> **Work order**: The records below must be retyped exactly.

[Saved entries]
= = = = = = =

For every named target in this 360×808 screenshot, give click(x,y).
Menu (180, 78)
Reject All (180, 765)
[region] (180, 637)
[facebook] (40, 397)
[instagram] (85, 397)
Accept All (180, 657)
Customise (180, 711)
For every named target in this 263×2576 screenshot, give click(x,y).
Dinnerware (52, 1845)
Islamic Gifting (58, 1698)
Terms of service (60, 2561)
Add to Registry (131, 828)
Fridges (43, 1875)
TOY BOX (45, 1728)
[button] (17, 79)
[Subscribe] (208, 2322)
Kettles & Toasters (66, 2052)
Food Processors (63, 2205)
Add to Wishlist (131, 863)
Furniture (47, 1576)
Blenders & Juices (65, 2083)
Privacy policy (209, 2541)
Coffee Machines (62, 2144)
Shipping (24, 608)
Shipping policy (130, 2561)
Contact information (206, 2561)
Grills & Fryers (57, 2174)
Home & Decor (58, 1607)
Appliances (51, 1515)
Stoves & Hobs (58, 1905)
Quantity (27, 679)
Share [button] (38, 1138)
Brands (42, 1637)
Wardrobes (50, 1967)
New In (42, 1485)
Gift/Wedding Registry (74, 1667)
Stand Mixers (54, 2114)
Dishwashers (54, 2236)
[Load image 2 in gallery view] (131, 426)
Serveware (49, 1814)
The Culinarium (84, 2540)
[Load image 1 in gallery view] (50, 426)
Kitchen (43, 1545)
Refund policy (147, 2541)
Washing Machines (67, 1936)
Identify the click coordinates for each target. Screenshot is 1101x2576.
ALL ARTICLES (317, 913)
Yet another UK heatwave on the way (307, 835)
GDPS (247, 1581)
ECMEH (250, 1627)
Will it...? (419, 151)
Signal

= = = = = = =

> **Response area**:
For every named target in this 360×808 screenshot, give click(x,y).
Menu (180, 78)
Reject All (180, 765)
[region] (180, 637)
[facebook] (40, 397)
[instagram] (85, 397)
Accept All (180, 657)
Customise (180, 711)
For every named target in this 263×2576 screenshot, give click(x,y).
Dinnerware (52, 1845)
Islamic Gifting (58, 1698)
Terms of service (60, 2561)
Add to Registry (131, 828)
Fridges (43, 1875)
TOY BOX (45, 1728)
[button] (17, 79)
[Subscribe] (208, 2322)
Kettles & Toasters (66, 2052)
Food Processors (63, 2205)
Add to Wishlist (131, 863)
Furniture (47, 1576)
Blenders & Juices (65, 2083)
Privacy policy (209, 2541)
Coffee Machines (62, 2144)
Shipping (24, 608)
Shipping policy (130, 2561)
Contact information (206, 2561)
Grills & Fryers (57, 2174)
Home & Decor (58, 1607)
Appliances (51, 1515)
Stoves & Hobs (58, 1905)
Quantity (27, 679)
Share [button] (38, 1138)
Brands (42, 1637)
Wardrobes (50, 1967)
New In (42, 1485)
Gift/Wedding Registry (74, 1667)
Stand Mixers (54, 2114)
Dishwashers (54, 2236)
[Load image 2 in gallery view] (131, 426)
Serveware (49, 1814)
The Culinarium (84, 2540)
[Load image 1 in gallery view] (50, 426)
Kitchen (43, 1545)
Refund policy (147, 2541)
Washing Machines (67, 1936)
Identify the click coordinates for each target. Screenshot is 1101x2576.
ALL ARTICLES (317, 913)
Yet another UK heatwave on the way (307, 835)
GDPS (247, 1581)
ECMEH (250, 1627)
Will it...? (419, 151)
Signal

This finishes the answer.